EXTRAIT DU DOCUMENT
▼

Sacré Chardonne, tout de même. Voici peut-être son meilleur livre. L’écriture en est magnifique, l’une des plus belles de son œuvre, et peut-être de la langue française. Et qu’y raconte-t-il ? Sa vision – très personnelle – de la fin de la seconde guerre mondiale. Ses petits voyages en Allemagne lui furent alors reprochés. Tout comme quelques articles, et une poignée de main avec un certain moustachu. Il fut arrêté et passa quelques temps à la prison de Cognac. Mais son fils, qui était résistant et aussi un bon fils, fut une caution suffisante pour l’en faire sortir assez vite, tout comme son père l’avait fait sortir du camp d’Oranienburg quelques années auparavant.

▲

DONNÉES FOURNIES
▼

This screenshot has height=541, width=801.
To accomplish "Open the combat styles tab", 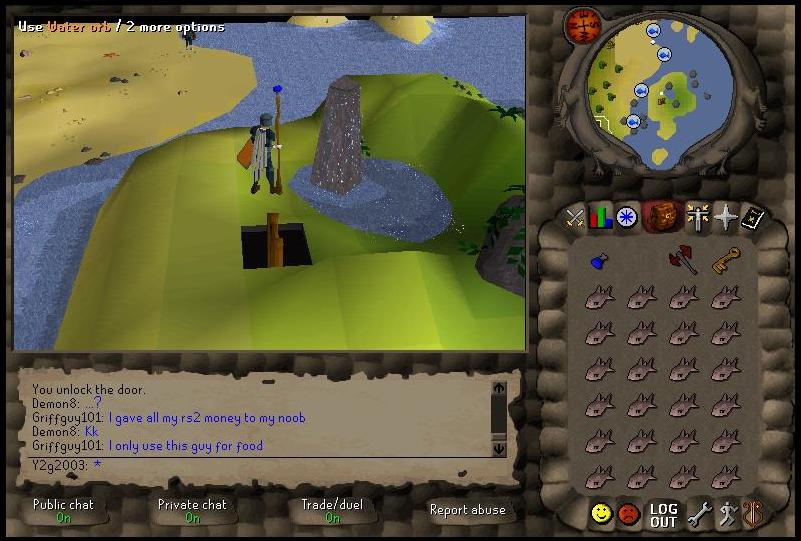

▲

CONSIGNES
1 – Répondez à ces questions sur l'extrait sur Chardonne :
(a) Quelle vision Chardonne raconte-t-il dans ce livre ?
(b) Dans quelle prison passa-t-il quelque temps ?
(c) De quel camp avait-il fait sortir son fils quelques années auparavant ?
2 – Citez l'extrait sur Chardonne depuis « Sacré Chardonne, tout » jusqu'à « quelques années auparavant. » inclus.
Les données n'ont aucun lien avec l'extrait sur Chardonne.

RÉPONSES ATTENDUES
1 –
(a) Sa vision, très personnelle, de la fin de la seconde guerre mondiale.
(b) La prison de Cognac.
(c) Le camp d'Oranienburg.

2 –
Sacré Chardonne, tout de même. Voici peut-être son meilleur livre. L’écriture en est magnifique, l’une des plus belles de son œuvre, et peut-être de la langue française. Et qu’y raconte-t-il ? Sa vision – très personnelle – de la fin de la seconde guerre mondiale. Ses petits voyages en Allemagne lui furent alors reprochés. Tout comme quelques articles, et une poignée de main avec un certain moustachu. Il fut arrêté et passa quelques temps à la prison de Cognac. Mais son fils, qui était résistant et aussi un bon fils, fut une caution suffisante pour l’en faire sortir assez vite, tout comme son père l’avait fait sortir du camp d’Oranienburg quelques années auparavant.